·3·

3.4K 466 223
                                        

Akşama kadar dışarda zaman geçirmiştik. Hastaneye dönmek istemese de peşimden hastaneye gelmişti.

Kimseye haber vermeden dışarı çıktığımız için Chan ve Woojin hyungdan azar işitmiştim. Ama yine de onunla geçirdiğim bu güzel günü kimse bozamamıştı.

Hastaneye geldiğimiz gibi Chan hyung, onu kontrol etmek için odasına götürmüş, beni içeri almamıştı.

Küçük bir kontrolden sonra Chan hyung odadan çıkmış ve ondan uzak durmam gerektiği hakkında bir şeyler gevelemişti.

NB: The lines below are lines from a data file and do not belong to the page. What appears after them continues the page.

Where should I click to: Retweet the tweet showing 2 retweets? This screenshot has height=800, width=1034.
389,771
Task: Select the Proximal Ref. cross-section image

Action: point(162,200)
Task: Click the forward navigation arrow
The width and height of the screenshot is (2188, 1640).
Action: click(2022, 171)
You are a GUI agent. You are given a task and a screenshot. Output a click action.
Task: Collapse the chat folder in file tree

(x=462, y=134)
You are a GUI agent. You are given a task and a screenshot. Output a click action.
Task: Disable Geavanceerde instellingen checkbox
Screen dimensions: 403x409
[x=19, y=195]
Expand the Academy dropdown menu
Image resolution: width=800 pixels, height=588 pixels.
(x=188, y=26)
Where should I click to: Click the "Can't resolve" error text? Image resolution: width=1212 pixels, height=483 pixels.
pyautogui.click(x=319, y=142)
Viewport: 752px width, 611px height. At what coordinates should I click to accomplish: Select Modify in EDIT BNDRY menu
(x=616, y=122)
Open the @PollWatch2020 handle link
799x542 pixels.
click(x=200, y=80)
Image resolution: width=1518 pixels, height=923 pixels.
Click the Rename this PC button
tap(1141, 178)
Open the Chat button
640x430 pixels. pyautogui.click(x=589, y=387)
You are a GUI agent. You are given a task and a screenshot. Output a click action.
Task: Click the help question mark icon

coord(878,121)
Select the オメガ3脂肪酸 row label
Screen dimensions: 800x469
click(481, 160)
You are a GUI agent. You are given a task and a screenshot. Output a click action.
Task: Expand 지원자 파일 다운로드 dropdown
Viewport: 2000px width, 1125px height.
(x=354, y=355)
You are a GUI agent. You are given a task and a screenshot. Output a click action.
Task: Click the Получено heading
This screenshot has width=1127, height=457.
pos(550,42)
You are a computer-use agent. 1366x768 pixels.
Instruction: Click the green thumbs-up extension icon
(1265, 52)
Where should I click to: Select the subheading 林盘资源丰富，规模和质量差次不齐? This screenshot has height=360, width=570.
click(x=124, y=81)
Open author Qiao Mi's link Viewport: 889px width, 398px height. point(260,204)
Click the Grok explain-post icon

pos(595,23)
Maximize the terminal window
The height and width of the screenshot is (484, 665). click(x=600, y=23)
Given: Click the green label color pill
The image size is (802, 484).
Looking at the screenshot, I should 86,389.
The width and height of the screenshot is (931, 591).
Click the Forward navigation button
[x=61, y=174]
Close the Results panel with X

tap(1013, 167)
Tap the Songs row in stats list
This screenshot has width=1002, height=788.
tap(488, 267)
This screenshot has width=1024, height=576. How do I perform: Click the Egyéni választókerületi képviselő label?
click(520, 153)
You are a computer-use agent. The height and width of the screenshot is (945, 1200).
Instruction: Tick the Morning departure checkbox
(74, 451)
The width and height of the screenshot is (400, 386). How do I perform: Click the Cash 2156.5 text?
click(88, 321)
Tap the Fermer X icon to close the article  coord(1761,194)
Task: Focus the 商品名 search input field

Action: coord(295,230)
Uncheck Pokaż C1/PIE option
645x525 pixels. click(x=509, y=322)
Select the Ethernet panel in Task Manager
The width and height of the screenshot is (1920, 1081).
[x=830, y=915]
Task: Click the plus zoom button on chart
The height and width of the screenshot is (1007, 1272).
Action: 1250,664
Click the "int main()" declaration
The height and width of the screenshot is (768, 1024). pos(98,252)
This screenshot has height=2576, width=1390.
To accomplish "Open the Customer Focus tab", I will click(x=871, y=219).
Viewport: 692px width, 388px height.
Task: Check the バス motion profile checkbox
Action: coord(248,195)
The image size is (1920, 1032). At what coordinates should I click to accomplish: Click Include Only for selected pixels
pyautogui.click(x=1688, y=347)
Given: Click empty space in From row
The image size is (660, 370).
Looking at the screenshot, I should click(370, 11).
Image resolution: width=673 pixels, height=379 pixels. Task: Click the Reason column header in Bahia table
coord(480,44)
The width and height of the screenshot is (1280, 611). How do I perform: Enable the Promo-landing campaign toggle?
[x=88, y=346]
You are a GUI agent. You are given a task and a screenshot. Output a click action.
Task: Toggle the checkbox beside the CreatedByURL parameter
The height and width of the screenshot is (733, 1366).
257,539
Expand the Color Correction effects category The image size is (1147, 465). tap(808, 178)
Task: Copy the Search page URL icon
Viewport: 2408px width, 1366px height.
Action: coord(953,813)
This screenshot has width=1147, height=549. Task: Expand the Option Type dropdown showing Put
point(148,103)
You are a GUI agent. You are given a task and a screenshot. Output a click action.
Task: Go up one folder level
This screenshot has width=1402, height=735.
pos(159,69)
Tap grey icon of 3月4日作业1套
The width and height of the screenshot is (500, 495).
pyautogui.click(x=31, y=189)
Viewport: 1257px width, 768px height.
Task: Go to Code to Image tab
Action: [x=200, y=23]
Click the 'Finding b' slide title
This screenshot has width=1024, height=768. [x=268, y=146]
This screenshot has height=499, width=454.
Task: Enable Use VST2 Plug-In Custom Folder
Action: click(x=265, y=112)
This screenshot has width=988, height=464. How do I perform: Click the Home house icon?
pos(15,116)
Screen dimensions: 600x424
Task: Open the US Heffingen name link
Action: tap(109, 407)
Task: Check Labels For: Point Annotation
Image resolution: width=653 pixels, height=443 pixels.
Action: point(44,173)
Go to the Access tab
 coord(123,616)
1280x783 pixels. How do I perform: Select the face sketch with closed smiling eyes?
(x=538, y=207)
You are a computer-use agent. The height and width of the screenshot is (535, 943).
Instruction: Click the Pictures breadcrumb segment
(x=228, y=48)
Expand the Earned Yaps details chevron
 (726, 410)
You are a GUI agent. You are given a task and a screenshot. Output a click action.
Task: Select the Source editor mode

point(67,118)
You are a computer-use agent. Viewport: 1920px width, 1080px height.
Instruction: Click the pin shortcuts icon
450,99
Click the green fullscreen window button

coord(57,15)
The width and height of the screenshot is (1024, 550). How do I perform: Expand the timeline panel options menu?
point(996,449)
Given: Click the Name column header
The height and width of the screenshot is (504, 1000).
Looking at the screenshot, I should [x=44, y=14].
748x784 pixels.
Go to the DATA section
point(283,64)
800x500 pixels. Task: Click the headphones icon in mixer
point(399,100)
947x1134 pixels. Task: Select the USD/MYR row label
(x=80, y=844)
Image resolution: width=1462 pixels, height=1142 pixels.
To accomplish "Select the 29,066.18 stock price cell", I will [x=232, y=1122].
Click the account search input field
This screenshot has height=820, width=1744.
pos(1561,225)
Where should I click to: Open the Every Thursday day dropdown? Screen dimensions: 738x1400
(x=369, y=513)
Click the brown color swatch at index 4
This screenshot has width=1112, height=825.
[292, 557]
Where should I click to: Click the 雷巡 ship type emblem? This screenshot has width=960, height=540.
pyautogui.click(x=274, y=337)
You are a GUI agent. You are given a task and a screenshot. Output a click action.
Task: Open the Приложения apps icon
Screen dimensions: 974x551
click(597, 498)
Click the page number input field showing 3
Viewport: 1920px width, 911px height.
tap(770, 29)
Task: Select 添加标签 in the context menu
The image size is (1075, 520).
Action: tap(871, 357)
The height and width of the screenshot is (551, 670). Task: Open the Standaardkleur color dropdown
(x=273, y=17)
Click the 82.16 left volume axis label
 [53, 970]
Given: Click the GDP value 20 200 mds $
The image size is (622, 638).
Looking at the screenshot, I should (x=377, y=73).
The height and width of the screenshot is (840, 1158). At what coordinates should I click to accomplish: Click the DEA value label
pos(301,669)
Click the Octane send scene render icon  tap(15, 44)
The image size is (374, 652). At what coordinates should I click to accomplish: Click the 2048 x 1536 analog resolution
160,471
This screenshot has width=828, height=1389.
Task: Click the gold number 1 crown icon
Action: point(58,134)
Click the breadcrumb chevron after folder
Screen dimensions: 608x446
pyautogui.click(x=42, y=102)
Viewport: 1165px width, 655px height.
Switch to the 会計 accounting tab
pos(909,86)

İyileşmeyeceğini belirtmiş, hata durumunun daha kötüye gidebileceğini söylemişti.

Ona karşı çıktığımda ise üzülmemi istemediğini söylemişti.

Yapılan hiçbir tedaviye olumlu yanıt vermemişti ve üstüne üstlük durumunun daha kötüye gideceği hakkında bir sürü şey söylemişti.

Sakin adımlarla içeri girip yatakta boş boş etrafa bakan Minho'ya baktım. Bakışları beni bulunca gülümseyip yatakta dikleşti ve sırtını yatak başlığına dayadı.

"Neden uyumadın?"

"Uykum yok," diyerek omuz silkti. "Hem ben çocuk değilim erkenden uyuyayım."

"Ne yapacaksın peki?"

"Seninle konuşurum."

Yanına gidip yatağa oturup sırtımı yatak başlığına dayadım. Kafasını omzuma koyup "Yarın yine mi hiçbir şey hatırlamayacağım," diye sordu.

"Evet."

Dudaklarını büzüp kucağımda ki elimi elleri arasına aldı ve havaya kaldırdı. "Unutmak istemiyorum," diye fısıldadı. "Yani en azından seni unutmak istemiyorum."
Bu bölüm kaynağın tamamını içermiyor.